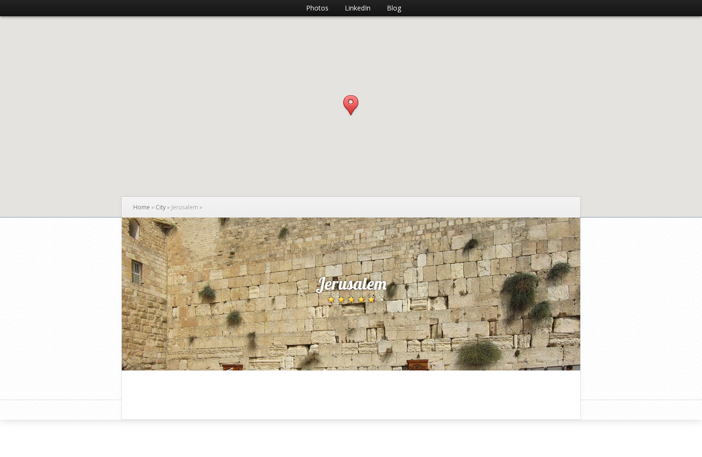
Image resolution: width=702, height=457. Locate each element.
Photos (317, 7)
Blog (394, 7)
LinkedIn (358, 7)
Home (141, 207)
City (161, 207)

* * *

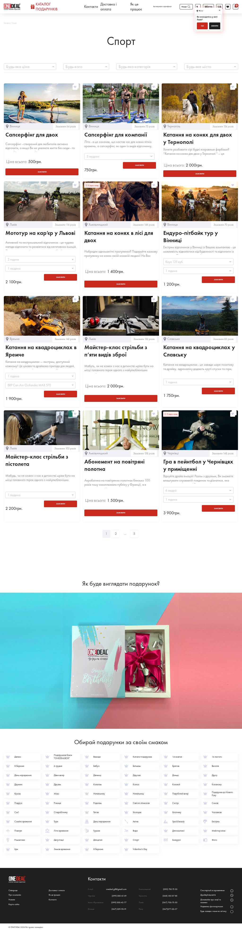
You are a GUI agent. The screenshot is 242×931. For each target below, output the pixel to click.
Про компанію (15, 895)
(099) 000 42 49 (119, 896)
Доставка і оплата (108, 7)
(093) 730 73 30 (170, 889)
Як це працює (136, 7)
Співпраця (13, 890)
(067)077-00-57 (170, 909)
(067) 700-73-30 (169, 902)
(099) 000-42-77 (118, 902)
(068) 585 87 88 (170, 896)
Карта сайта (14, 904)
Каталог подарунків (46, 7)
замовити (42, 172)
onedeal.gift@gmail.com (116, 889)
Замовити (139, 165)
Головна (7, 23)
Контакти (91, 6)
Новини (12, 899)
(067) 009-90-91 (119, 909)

==

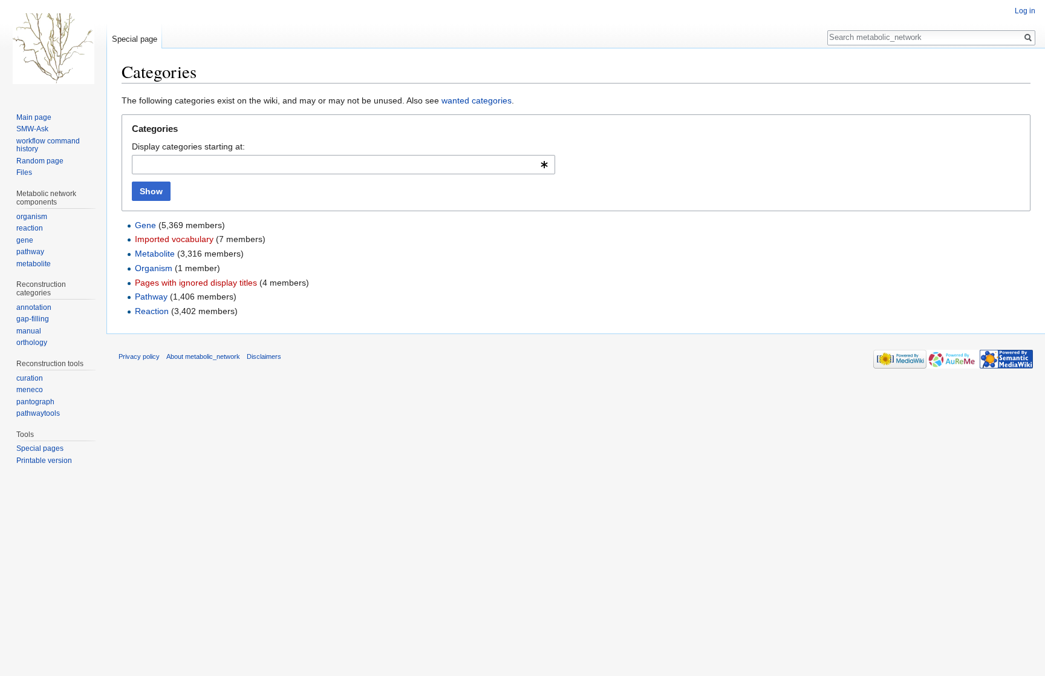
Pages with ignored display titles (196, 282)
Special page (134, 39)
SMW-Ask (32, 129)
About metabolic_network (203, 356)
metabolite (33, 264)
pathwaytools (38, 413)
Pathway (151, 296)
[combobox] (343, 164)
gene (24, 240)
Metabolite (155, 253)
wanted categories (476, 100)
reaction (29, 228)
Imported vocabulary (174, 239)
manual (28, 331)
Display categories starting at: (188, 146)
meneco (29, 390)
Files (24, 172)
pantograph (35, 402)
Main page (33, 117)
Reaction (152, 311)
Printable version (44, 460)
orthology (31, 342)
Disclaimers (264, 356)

## Given problem
Retype the items from the line containing "pathwaytools (38, 413)" up to and including the line containing "Disclaimers (264, 356)", keeping every line identical to the original.

## Task result
pathwaytools (38, 413)
Pathway (151, 296)
[combobox] (343, 164)
gene (24, 240)
Metabolite (155, 253)
wanted categories (476, 100)
reaction (29, 228)
Imported vocabulary (174, 239)
manual (28, 331)
Display categories starting at: (188, 146)
meneco (29, 390)
Files (24, 172)
pantograph (35, 402)
Main page (33, 117)
Reaction (152, 311)
Printable version (44, 460)
orthology (31, 342)
Disclaimers (264, 356)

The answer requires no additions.